While technologies such as Facebook, Instagram, and Wikipedia give many users the ability to become content creators, this ability comes at a price. In exchange for ease of use, these technologies dramatically limit the kind of content that can be created, as well as the social and legal contexts in which this content can exist. Lovink referred to these restrictions as a loss of “cyber-individualism,” where the personal home page has been replaced by the wiki and the social network.
These changes were perhaps best illustrated by Alice Marwick’s presentation on the transition from print zines of the 1980s to the modern blog. Print zines, which were generally small, handmade magazines created on photocopiers, embodied the punk rock ethic of do-it-yourself culture. Zines were most often had a subversive or counter-cultural aesthetic, and many zines had a strong feminist thread running through them. Many of these same values and aesthetics migrated to early web zines and personal homepages, spawning a number of feminist webrings (remember those?). However, as homemade HTML pages slowly gave way to blogging software and other accessible content management and hosting services, the nature of these publications changed.
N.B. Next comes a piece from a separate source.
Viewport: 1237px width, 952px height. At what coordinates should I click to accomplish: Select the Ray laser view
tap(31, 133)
While zines and many of the early text files that were passed around the Internet were largely anonymous, true anonymity on the Internet had become difficult long before the NSA started undermining online security. Most bloggers don’t host their own sites, which means that their content has to comply with the rules of Blogger, LiveJournal, Tumblr, or whatever other service they might be using. These rules are in turn shaped by legal and economic factors that rarely shift in favor of small content creators. The subversive counter-culture, feminist, and anti-capitalist themes that were a significant part of zines as a medium are rarely found in the modern blogosphere.
Fortunately, there are still small but determined groups that still embrace the do-it-yourself ethic as a means of self-expression. In the field of videogames, some of the most interesting (though often overlooked) games are dubbed “scratchware” after the Scratchware Manifesto, which condemned many of the destructive industry practices that arose in the 1990s and demanded a revolution. Though the videogame industry itself has done little to address most of the issues brought up in the Manifesto, a number of talented creators have taken its ideas to heart, including Anna Anthropy, author of Rise of the Videogame Zinesters and developer behind games such as Mighty Jill Off, dys4ia, and Lesbian Spider-Queens of Mars. Although much of what was zine culture has been absorbed into the more homogeneous mainstream, there are still people out there bringing the zine into new media.
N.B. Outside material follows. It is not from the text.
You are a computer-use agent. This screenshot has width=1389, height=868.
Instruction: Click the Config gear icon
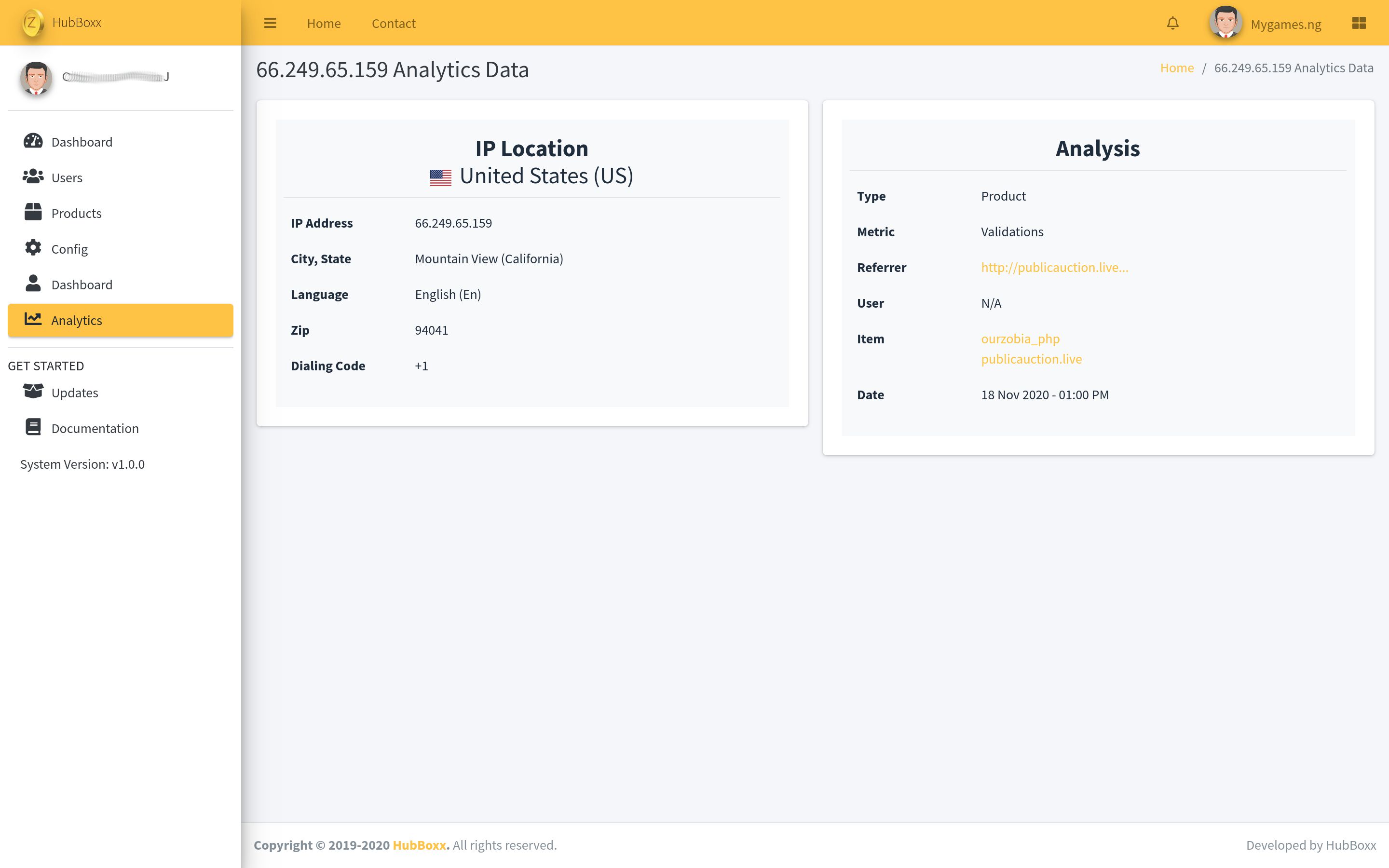coord(33,248)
Even if you don’t necessarily fall into the counter-cultural zinester category, if you participate in Internet culture, it is important to learn about code, even if all you learn is HTML. If not, you will always be limited to participating on someone else’s turns, whether it be Twitter, Google, or Facebook (all of which, at this point, might as well be the NSA). Sites that offer introductory courses in coding like W3Schools and Codecademy have made it so that the only excuse for not knowing how to code is simply not trying.
While it may not be possible to return to the (possibly mythical) beginnings of the Internet, it needn’t end here. Anyone can code. Anyone can hack. Clouds can be dismantled. Censorship can be circumvented. It’s time to take the Internet back.